(Excerpt provided)

Money from President Obama's stimulus package has created nearly 400 jobs for Los Angeles County residents, but the state's budget crisis now threatens to throw the newly employed back onto the welfare rolls.
The workers found jobs through a county-administered program announced earlier this year that is slated to use $200 million in stimulus funds and eventually create 10,000 temporary jobs.
If Gov. Arnold Schwarzenegger's proposal to eliminate state welfare-to-work programs is passed by the Legislature, however, the stimulus money -- and the 10,000 jobs -- would evaporate.
"The potential of this program is amazing because we can lift people up, give them good-paying jobs and new skills," said David Sommers, whose boss, county Supervisor Don Knabe, announced the program earlier this year. "But with CalWorks on the table during state budget cuts, everything is put in jeopardy, and we are at a crossroads."
If the CalWorks welfare program is eliminated, welfare recipients would receive cash assistance but not job help. Anticipating that possibility, county officials already are attempting to persuade federal officials to make exceptions to rules so that the program could continue, Sommers said.

(End Excerpt provided)
(Source material)

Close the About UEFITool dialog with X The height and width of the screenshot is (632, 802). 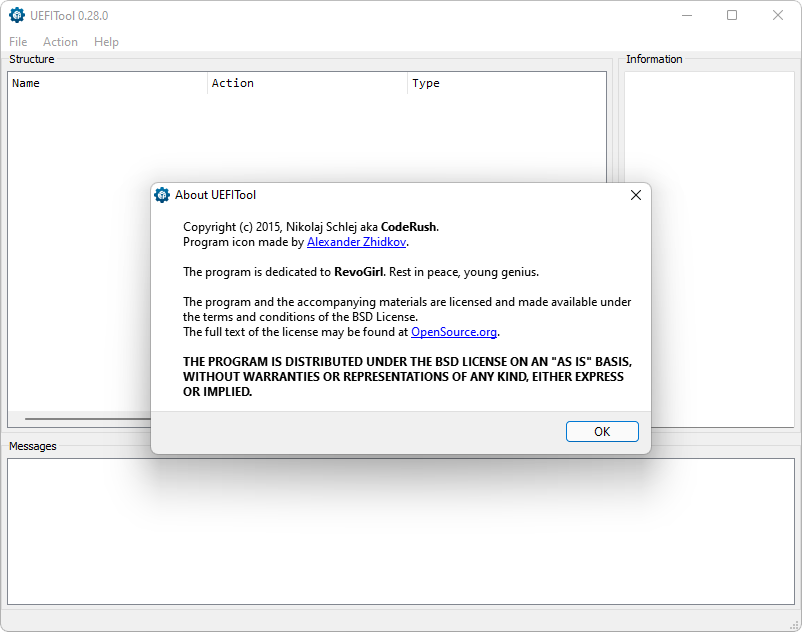[x=635, y=195]
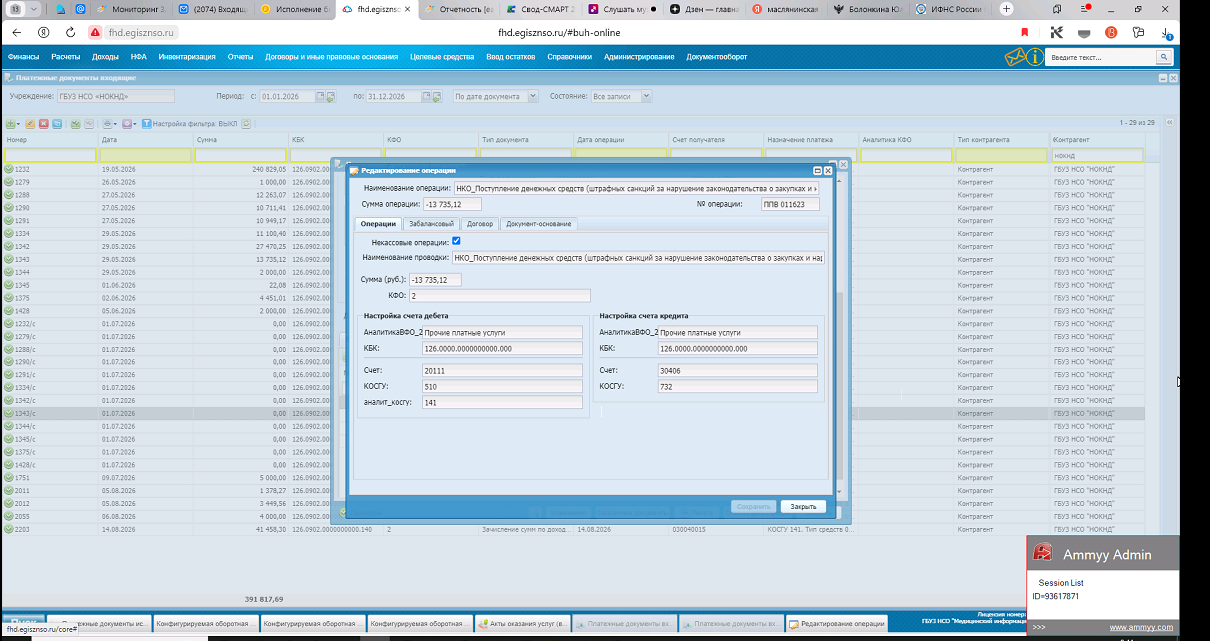Switch to the Забалансовый tab
Image resolution: width=1210 pixels, height=641 pixels.
pos(432,224)
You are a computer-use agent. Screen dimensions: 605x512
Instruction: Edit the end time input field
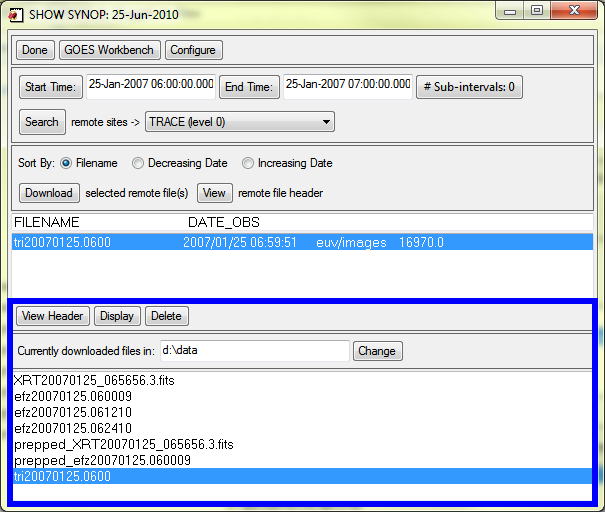347,86
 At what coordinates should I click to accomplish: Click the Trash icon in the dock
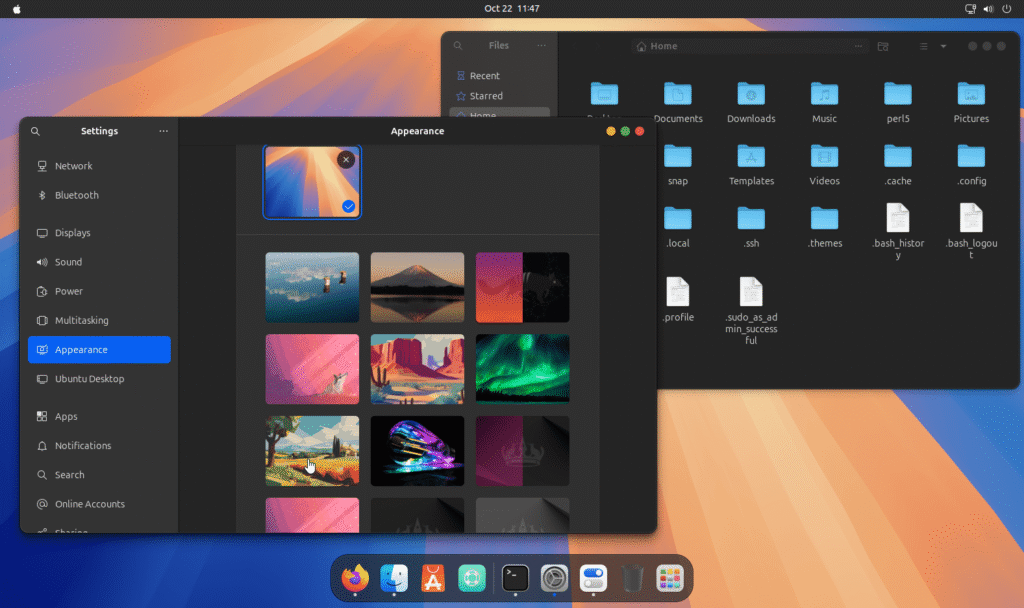coord(632,578)

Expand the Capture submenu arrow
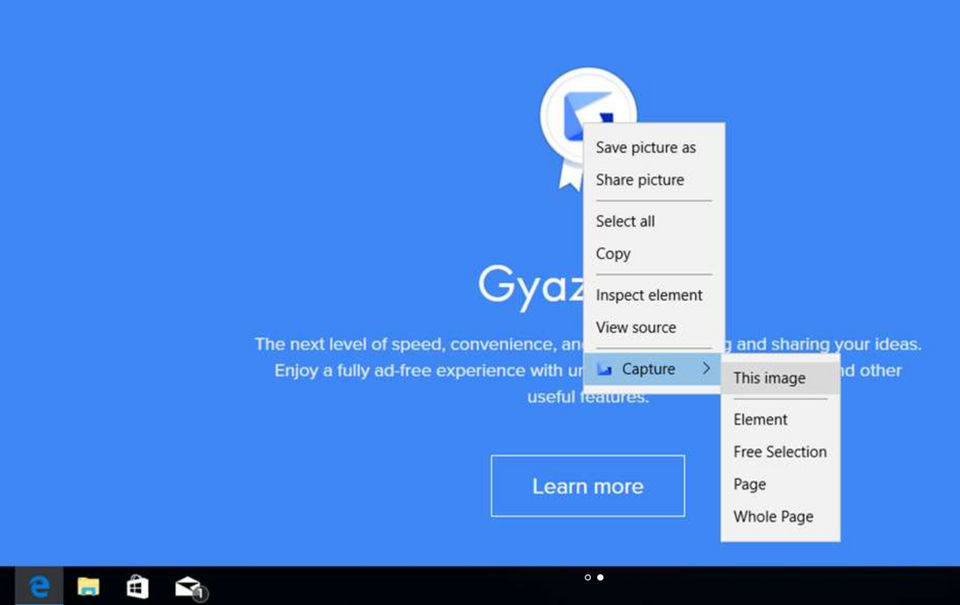(x=706, y=368)
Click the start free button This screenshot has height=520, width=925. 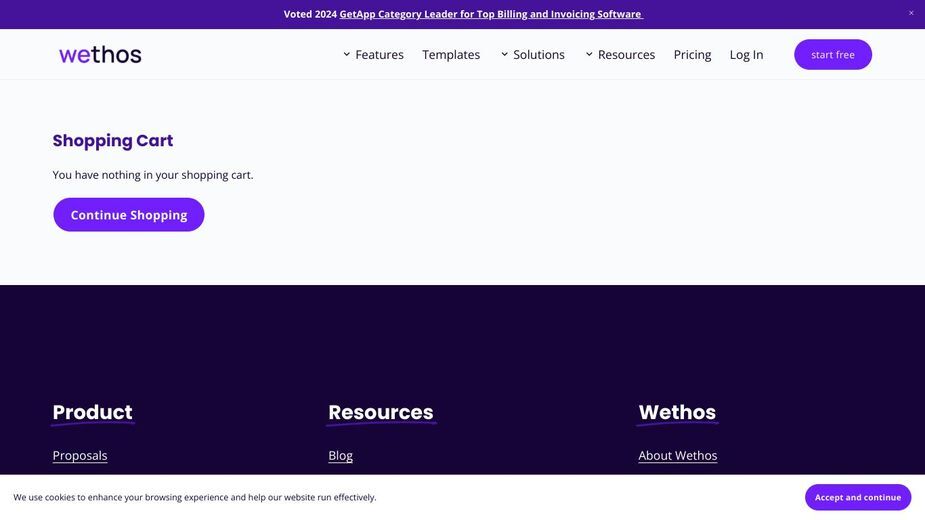click(832, 54)
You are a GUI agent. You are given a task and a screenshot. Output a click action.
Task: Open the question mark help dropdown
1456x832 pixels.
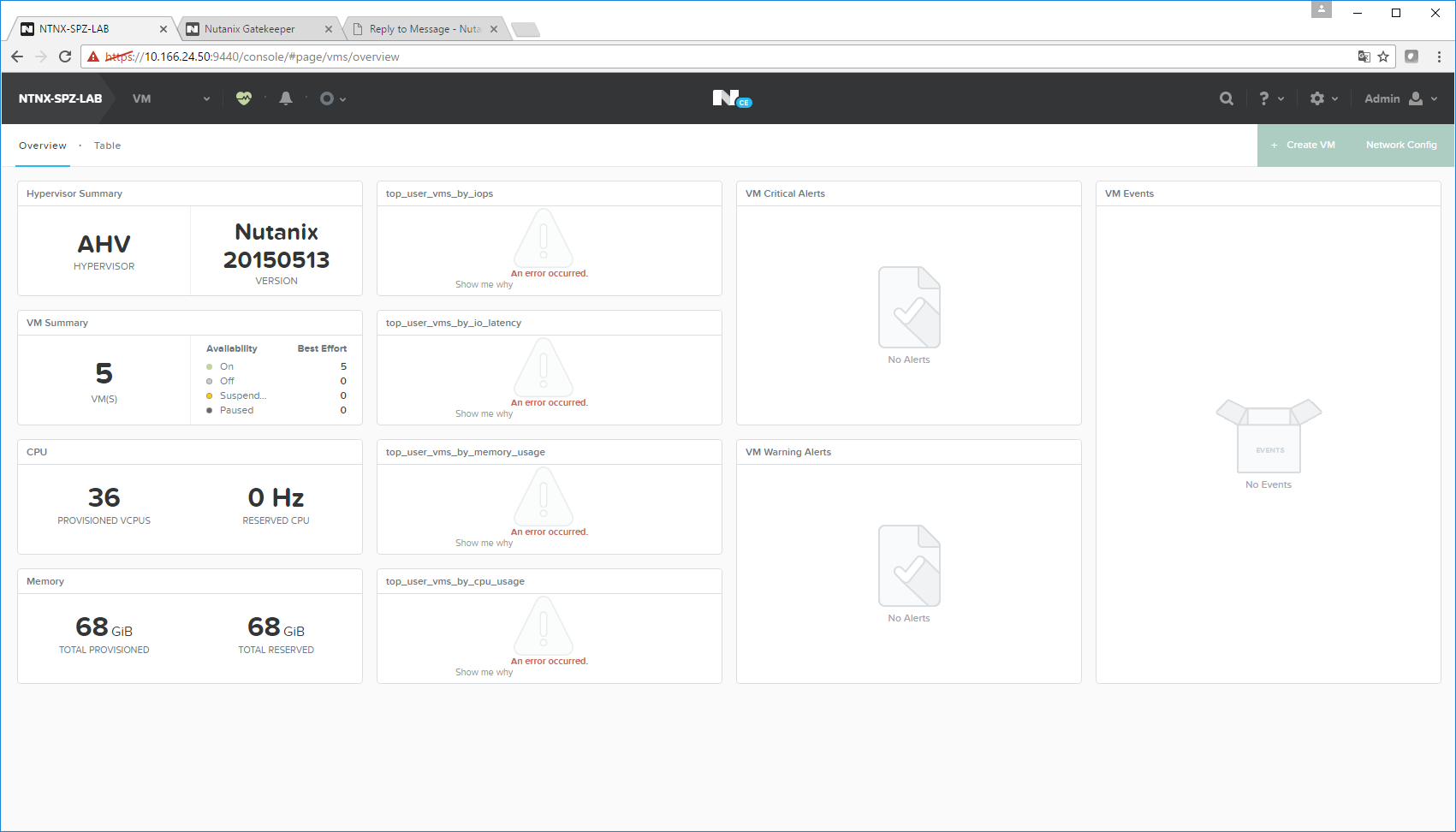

(End Source material)

**Work request 1:** In the article on stimulus-funded jobs in Los Angeles County, how many temporary jobs is the county program eventually supposed to create?
**Work request 2:** Carry on the article about stimulus-funded jobs in Los Angeles County beyond its final sentence.
The records have nothing to do with what comes next.

**Task answer 1:** 10,000 temporary jobs.

**Task answer 2:**
"The county is larger than most states, and we are asking the federal government to treat us like a state, circumventing Sacramento," he said. "The feds have the money to help, and we have the means. We can't allow anything to get in the way."
The workers hired through the program are paid $10 an hour for maintenance chores, clerical work and other functions in public, private and nonprofit workplaces.
Federal funds pay 80% of the wages for one year and the employers pay the rest. At the end of the subsidized period, officials hope that many of the workers will be hired permanently by their new employers.
Ana Martinez, who supervises 20 workers at the Los Angeles Regional Foodbank, said her agency would not be able to operate without them.
"Ever since I heard about the problems with CalWorks, I have been glued to the news," Martinez said.
The stimulus-funded program is an expansion of welfare-to-work programs that were in place before the stimulus package, but it offers higher wages and longer terms of government-subsidized pay.
Zoraida Cruz, a 28-year-old single mother, was hired through a CalWorks program last year before the enhanced wages went into effect.
"I had been on and off welfare for years, and this gave me a chance to have the office job I always dreamed about," said Cruz, who has since been hired permanently at a nonprofit organization. "My daughter tells me she wants to grow up to be like me now."
Many of the workers are assigned to the jobs automatically by the Department of Public Social Services, but welfare recipients can also raise their hands for the jobs by visiting their case managers or contacting the South Bay Workforce Investment Board, the contractor operating the program.
Information for job applicants or employers interested in hiring the subsidized workers is available at employment stimulus.org.
Meanwhile, stimulus money is helping to fund other county programs as well.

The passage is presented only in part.